How to complete this task:
Below are the records; return exactly the lines from the one with "Given: Click Выключить звук для всех button" through the final line, both included, minus any pictures.

Data for the task:

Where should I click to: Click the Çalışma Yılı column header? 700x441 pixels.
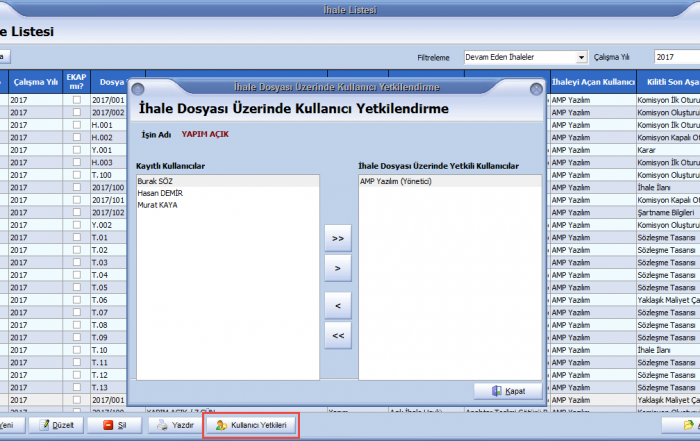(x=34, y=81)
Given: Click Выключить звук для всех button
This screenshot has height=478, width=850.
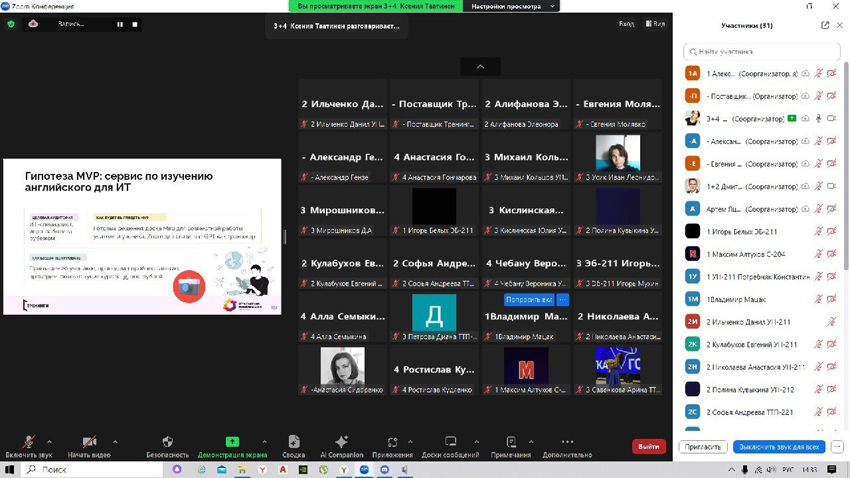Looking at the screenshot, I should click(778, 447).

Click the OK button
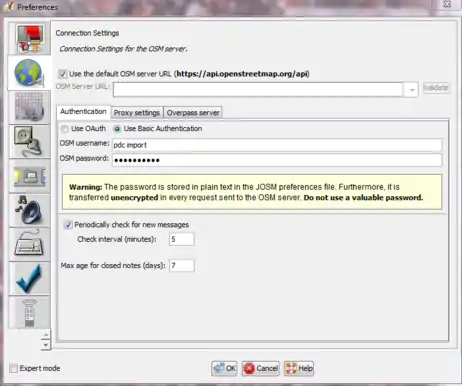(x=224, y=368)
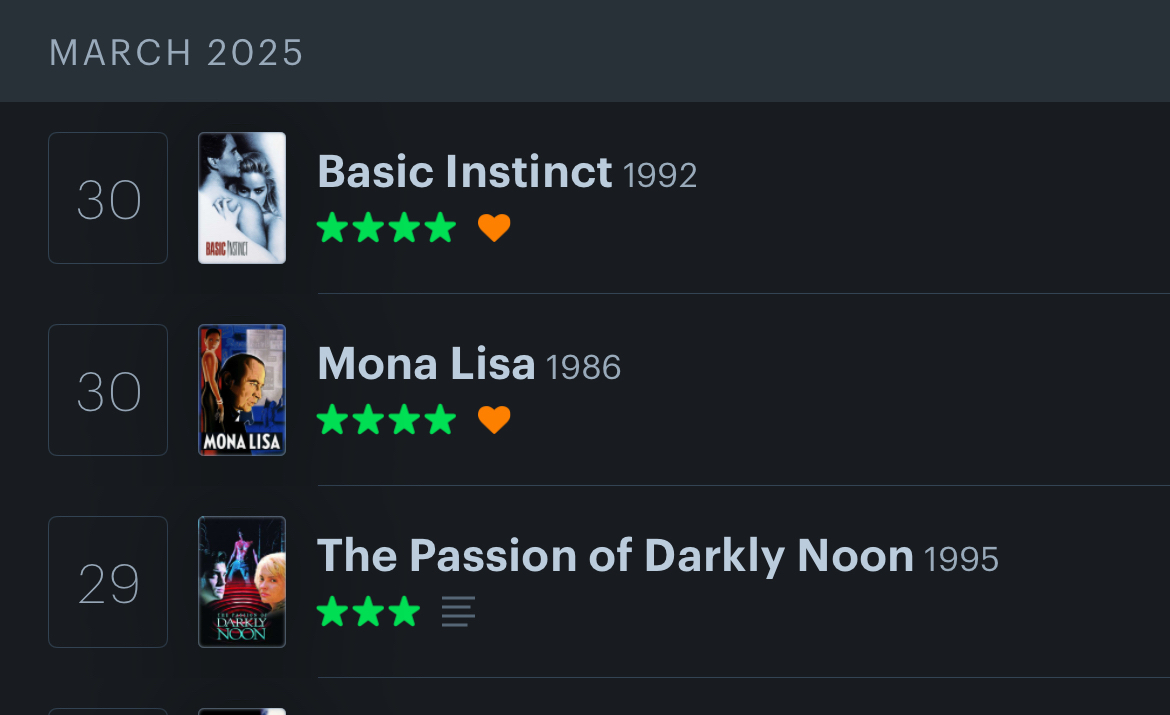Click the four-star rating under Basic Instinct
Screen dimensions: 1170x715
[x=386, y=229]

Solution to this exercise:
Given: Click Выключить звук для всех button
This screenshot has height=478, width=850.
Looking at the screenshot, I should click(778, 447).

Click the OK button
(x=224, y=368)
Click the four-star rating under Basic Instinct
Screen dimensions: 1170x715
[x=386, y=229]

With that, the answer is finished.